Despite all this, there is often a push to grow out of difficulties when something isn’t quite working or objectives are not met, by adding more people to the mix. The underlying assumption is that more bodies will get the job done faster, and as importantly, that people are fungible and can just be moved around and hit the ground running.

This couldn’t be further from the truth, and it often leads to disaster. Non-performing teams are so for a number of reasons, and it is uncommon for size to be the main one.

Why teams underperform

In the 2015-2016 Premier League season, Leicester City won the title with a team that cost less than a single player from Manchester City. It had been promoted to the Premier League just two years before, and was expected to be relegated. The team was made up of players who had been discarded by other clubs, and who had never played at the highest level. Yet, they won the title.

It was a shock to everyone, and probably the greatest underdog story in the history of football. It was also a testament to the fact that teams are not just about the sum of their parts, but about how those parts work together. In software engineering, the same is true. Often underperformance arises because of ways of working rather than individuals, and often, not because a team is short on staff.

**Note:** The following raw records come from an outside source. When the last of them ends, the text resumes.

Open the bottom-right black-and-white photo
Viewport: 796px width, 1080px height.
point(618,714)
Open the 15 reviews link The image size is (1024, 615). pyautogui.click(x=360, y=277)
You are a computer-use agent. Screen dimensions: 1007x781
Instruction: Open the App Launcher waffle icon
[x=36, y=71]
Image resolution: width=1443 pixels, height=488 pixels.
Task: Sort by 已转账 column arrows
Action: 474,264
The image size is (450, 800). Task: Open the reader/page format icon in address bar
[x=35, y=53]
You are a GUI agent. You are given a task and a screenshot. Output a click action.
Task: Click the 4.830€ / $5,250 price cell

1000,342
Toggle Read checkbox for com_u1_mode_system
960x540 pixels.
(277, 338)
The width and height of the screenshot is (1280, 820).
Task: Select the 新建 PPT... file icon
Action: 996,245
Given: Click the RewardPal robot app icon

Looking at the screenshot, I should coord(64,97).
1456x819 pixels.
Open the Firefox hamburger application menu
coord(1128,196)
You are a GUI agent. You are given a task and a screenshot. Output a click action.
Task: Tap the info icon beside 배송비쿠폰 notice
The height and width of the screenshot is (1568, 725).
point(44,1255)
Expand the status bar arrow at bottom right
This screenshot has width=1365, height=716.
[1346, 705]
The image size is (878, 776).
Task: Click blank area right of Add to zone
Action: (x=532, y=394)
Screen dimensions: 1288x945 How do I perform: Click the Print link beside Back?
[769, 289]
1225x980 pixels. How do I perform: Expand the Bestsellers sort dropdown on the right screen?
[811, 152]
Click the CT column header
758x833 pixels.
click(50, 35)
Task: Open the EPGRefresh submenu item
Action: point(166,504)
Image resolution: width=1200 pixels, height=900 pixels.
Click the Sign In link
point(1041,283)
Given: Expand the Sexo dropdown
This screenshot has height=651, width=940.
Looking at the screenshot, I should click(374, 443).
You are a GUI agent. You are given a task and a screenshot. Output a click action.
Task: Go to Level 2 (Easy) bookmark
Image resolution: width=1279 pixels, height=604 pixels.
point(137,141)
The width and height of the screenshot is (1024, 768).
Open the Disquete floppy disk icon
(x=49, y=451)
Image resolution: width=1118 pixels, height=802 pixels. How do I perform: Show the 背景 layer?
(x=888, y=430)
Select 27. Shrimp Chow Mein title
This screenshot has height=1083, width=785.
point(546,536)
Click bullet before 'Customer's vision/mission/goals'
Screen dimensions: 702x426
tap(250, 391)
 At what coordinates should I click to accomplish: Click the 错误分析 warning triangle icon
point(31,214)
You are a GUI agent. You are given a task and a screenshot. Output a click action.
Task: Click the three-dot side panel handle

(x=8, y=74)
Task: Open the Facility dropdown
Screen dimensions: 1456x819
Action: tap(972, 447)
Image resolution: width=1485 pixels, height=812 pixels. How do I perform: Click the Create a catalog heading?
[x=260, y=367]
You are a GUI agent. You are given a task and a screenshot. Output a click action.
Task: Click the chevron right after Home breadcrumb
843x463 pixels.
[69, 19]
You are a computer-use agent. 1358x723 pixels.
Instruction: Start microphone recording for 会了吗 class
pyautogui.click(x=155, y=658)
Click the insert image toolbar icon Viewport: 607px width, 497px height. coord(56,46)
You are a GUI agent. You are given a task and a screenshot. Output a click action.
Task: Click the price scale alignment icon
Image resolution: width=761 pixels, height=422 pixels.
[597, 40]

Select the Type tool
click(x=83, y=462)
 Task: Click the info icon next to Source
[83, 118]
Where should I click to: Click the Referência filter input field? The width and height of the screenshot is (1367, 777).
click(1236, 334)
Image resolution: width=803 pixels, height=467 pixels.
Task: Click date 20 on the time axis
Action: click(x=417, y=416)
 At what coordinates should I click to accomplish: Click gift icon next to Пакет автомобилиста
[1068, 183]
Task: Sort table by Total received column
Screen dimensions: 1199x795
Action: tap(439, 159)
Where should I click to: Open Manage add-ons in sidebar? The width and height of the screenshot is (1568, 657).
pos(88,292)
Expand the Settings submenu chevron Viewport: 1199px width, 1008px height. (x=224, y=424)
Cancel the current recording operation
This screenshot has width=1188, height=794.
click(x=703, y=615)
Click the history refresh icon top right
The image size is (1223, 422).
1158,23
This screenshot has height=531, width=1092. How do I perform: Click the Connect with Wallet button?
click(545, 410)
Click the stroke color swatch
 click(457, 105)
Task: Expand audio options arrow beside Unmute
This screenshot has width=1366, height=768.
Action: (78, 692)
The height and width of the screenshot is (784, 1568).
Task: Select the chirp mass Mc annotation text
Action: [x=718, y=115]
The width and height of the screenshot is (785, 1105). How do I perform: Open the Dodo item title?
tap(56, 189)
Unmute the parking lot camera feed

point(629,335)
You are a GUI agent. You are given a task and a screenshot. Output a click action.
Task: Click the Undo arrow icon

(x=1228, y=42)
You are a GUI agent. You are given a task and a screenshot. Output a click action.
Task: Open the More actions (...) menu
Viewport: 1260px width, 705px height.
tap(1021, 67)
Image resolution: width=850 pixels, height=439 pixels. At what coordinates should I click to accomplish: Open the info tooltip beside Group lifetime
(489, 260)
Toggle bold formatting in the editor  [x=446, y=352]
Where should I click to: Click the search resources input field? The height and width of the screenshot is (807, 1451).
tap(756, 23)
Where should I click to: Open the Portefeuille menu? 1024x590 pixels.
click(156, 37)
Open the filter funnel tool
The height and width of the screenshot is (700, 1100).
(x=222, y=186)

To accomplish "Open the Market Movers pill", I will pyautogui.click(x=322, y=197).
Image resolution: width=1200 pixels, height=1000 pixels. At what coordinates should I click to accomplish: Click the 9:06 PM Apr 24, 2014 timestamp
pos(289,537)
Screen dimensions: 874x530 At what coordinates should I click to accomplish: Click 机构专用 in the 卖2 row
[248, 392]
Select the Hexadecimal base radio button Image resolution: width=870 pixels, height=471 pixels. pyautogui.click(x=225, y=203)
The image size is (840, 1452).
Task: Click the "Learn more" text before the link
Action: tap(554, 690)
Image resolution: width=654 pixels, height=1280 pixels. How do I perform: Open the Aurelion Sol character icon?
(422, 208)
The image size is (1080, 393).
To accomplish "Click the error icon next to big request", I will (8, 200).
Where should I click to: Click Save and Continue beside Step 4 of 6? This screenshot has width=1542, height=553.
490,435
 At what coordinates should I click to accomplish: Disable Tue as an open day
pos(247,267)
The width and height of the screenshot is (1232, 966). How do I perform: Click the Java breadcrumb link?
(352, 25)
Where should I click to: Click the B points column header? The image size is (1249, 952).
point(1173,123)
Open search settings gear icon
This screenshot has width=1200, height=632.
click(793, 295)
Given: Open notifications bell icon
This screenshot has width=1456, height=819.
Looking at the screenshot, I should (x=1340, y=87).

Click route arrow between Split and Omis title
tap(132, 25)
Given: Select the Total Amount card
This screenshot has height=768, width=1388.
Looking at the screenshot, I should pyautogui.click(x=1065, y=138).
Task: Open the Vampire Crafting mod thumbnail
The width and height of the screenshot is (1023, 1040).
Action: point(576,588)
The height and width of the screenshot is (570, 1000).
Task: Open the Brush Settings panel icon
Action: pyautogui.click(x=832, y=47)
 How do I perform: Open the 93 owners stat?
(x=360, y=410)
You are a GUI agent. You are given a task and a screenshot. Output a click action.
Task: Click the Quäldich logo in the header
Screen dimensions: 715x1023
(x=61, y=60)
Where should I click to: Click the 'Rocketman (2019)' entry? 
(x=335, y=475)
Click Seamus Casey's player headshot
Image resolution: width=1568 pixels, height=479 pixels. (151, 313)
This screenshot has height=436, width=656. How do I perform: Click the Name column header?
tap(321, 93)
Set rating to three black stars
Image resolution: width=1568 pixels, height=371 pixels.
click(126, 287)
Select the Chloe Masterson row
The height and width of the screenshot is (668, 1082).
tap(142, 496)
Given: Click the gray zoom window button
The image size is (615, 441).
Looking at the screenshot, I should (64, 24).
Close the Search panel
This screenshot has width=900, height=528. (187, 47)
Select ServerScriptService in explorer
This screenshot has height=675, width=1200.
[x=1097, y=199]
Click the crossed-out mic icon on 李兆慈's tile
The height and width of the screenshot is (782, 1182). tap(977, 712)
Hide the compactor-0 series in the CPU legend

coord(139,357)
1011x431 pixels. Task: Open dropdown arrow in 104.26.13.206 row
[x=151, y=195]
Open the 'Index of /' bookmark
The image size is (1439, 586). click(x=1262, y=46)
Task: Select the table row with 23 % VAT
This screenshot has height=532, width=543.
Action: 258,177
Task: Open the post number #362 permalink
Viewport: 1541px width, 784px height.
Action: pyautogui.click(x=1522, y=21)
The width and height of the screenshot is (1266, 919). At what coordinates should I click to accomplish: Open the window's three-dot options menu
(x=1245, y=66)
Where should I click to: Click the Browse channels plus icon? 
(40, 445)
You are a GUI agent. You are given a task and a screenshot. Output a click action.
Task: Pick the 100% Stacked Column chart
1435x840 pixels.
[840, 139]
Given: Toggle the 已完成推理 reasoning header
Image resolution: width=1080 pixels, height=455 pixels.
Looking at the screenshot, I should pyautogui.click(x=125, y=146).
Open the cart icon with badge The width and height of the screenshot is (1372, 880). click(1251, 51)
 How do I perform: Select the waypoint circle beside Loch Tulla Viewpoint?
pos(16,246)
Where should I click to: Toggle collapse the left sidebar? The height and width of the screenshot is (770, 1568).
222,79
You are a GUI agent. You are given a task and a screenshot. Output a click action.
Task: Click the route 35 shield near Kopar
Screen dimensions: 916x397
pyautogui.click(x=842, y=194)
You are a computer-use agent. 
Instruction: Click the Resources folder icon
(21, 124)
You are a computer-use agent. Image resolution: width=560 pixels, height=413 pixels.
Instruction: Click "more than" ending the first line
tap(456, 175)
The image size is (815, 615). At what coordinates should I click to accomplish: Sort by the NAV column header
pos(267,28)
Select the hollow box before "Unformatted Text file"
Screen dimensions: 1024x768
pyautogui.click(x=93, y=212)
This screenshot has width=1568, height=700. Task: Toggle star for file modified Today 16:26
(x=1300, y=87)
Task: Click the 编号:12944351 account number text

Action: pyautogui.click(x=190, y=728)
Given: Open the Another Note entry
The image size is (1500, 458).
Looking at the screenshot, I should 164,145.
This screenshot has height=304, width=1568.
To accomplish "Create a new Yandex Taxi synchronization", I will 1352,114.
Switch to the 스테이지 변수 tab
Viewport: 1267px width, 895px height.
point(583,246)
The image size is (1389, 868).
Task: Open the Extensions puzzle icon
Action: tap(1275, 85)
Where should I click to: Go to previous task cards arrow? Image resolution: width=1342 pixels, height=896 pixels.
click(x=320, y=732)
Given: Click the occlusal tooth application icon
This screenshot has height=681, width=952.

There are many factors that can lead to poor performance - experience, motivation, communication, technical debt, technical or organisational complexity, and many others. An experienced team lead or engineering manager will be able to identify these factors and work to improve them, but only if they are given the time and resources to do so as part of their role. Trying to fix a team in motion during a tight deadline or complex project is like trying to fix a car while it is running.

flowchart LR
    A[Poor Software Engineering Team Performance]
    subgraph Tech[Technical Issues]
      B1[High Technical Debt]
      B2[Outdated Technologies]
    end
    subgraph Proc[Process Issues]
      C1[Inefficient Processes]
      C2[Unclear Requirements]
      C3[Poor Project Management]
    end
    subgraph People[People Issues]
      D1[Poor Communication]
      D2[Lack of Team Integration]
      D3[Inadequate Skills/Training]
      D4[Low Morale]
    end
    A --> Tech
    A --> Proc
    A --> People
    class Tech tech;
    class Proc process;
    class People people;
    classDef tech fill:#ffcccc,stroke:#cc0000,stroke-width:2px;
    classDef process fill:#ccffcc,stroke:#00cc00,stroke-width:2px;
    classDef people fill:#ccccff,stroke:#0000cc,stroke-width:2px;

In modern engineering practices, and especially in software architectures with lots of moving parts and dependencies, it is very easy to introduce friction between project members, or between teams. For example, if one team adopts modern CI/CD, but another is still using traditional testing, friction between the two will increase and it will be hard to get effective cooperation. Equally, if a team decides to adopt an approach (say, an :link event driven architecture), but very few members have the necessary skills or experience, friction will happen between more and less skilled or experienced individuals, leading to inefficiencies and possibly burnout.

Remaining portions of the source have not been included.